Cookies are an essential part of the modern web. Without them we’d be unable to provide the interactive sites and web applications that modern users of the web have come to expect. The web was designed to be stateless — no information about a session was carried between page loads. Cookies are the thread that modern sites use to tie together sessions — they’re how we know who our users are and they’re how we combine a group of page loads into a coherent journey. They’re also how we track users across our sites and the wider web.
If you own a site hosted in the UK, you’re theoretically obligated to issue a cookie permission request to every new user of your site. In practice, the consequences of not doing so are minimal. The techniques used to get permission vary, some sites have an opt-in banner that requires a click from users, others simply display a banner that says by using the site the user implicitly consents to cookies being placed on their computer.
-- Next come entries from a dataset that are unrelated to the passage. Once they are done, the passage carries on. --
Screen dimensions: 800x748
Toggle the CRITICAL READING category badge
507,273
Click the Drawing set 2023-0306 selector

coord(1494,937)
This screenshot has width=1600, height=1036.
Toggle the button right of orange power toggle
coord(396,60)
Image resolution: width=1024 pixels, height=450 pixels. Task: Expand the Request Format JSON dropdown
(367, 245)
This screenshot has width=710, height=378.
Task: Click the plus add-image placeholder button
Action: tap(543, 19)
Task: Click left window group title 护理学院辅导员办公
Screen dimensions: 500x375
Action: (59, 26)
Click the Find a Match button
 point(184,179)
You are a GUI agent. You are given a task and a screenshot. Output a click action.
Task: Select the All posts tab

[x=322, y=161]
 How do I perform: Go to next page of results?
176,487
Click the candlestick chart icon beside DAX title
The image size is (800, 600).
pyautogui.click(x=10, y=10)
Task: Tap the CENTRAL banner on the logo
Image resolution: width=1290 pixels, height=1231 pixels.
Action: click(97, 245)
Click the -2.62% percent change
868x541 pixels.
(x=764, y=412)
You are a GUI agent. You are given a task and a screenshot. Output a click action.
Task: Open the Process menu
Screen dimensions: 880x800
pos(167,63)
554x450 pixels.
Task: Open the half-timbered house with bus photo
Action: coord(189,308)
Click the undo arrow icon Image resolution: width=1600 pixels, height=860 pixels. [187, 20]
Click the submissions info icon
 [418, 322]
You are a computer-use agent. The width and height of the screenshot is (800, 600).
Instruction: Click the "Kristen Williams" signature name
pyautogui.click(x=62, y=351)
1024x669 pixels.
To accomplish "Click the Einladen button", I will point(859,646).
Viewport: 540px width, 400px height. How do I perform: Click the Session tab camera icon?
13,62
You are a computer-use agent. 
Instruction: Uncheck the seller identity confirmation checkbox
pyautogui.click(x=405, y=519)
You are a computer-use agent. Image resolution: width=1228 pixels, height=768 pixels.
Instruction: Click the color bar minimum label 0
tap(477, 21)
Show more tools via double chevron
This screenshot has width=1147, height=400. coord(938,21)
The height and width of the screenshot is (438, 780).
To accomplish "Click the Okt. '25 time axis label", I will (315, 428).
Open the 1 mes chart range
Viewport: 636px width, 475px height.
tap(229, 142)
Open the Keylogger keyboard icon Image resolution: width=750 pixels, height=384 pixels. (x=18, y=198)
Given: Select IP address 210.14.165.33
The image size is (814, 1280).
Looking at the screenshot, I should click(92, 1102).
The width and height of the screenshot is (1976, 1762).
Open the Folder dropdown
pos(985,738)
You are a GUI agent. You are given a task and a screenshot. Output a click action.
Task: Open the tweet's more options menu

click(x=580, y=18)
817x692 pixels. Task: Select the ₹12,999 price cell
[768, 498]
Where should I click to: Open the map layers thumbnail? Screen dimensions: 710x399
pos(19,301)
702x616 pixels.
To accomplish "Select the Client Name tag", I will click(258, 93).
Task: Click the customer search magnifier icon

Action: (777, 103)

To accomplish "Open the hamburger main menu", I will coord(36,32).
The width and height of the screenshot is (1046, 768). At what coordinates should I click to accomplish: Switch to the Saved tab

Before I discuss methods of making your Magento site compliant, lets be clear about what falls under the regulation and what does not. Cookies that are essential to a site’s functioning are not included — an example would be the cookies that your site uses so that the checkout process works. It’s more than likely that your site is using cookies to which the law applies though. Almost everyone uses tracking cookies, social media cookies, or analytics cookies, and they’re the ones that require permission.
Implementing the cookie permission requests on Magento sites is fairly straightforward: there are a number of plugins that will do it for you with a minimum of fuss. One of the most popular is Creare EU Cookie Law Banner, which will add a discrete banner to your Magento store. Cookie Law Compliance does much the same thing.